During the exam, your eyecare professional will look for drusen, the yellow deposits beneath the retina previously discussed. While most people develop some very small drusen as a normal part of aging, the presence of medium-to-large drusen may indicate that you have macular degeneration.
Another sign of macular degeneration is the appearance of pigment changes in the retina. In addition to the pigmented cells in the iris (the colored part of the eye), there are pigmented cells beneath the retina. As these cells break down and release their pigment, your eyecare professional may see dark clumps of released pigment and later, areas that are less pigmented.

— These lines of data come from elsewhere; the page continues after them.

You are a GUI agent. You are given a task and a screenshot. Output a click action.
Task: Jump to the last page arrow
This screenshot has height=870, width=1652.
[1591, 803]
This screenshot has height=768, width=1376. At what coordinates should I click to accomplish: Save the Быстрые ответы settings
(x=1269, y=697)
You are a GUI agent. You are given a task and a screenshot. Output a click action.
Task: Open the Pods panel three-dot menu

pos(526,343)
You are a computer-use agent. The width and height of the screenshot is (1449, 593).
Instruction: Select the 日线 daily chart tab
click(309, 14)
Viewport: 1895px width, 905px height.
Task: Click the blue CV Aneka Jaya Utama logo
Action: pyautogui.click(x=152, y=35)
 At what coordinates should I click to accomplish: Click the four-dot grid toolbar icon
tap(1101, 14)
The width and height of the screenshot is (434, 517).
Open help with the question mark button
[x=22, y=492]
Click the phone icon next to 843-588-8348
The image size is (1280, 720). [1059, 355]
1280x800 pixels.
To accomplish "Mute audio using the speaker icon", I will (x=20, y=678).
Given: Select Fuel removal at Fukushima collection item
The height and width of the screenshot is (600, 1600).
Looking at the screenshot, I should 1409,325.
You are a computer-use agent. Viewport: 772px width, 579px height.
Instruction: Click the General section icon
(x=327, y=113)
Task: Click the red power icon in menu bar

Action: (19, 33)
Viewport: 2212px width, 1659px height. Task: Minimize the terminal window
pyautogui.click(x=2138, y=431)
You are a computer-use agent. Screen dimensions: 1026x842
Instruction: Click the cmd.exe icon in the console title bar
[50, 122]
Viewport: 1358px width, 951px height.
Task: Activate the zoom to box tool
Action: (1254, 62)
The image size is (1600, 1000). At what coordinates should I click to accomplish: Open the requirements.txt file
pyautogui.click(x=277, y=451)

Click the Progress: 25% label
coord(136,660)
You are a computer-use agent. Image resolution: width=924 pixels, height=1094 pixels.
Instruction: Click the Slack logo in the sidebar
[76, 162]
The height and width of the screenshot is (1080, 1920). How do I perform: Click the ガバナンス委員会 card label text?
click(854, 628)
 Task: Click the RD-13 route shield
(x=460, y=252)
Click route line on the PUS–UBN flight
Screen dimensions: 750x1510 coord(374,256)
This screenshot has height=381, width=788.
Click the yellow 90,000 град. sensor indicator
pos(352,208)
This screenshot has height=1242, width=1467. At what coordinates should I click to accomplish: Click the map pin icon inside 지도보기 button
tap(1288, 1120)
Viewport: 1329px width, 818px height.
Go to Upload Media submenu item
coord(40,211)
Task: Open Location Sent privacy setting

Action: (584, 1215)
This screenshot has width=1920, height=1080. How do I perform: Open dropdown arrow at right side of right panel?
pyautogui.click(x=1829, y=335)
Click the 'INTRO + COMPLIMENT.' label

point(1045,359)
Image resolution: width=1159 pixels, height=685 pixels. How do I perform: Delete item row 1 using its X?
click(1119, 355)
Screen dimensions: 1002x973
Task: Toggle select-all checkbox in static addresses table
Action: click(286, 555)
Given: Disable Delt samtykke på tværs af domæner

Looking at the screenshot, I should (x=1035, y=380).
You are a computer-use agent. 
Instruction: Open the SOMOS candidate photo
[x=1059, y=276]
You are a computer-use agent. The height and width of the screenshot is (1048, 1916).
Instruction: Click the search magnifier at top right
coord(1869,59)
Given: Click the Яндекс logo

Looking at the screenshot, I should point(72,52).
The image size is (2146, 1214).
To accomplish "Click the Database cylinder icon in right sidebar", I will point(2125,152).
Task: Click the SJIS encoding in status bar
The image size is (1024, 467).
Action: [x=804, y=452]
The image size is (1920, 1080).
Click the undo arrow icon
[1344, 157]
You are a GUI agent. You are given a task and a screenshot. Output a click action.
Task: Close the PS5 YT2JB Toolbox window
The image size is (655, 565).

How do you treat macular degeneration?
There is currently no known cure for macular degeneration, but some treatments may delay its progression or even improve vision. No treatments exist yet for dry macular degeneration, however lifestyle changes like dieting, exercise, avoiding smoking, and protecting your eyes from ultraviolet light may help prevent its progression to the wet form. If detected early, wet macular degeneration can be treated with laser treatment, often called photocoagulation. Another option is photodynamic therapy used with FDA-approved drugs aimed at stopping abnormal blood vessel growth.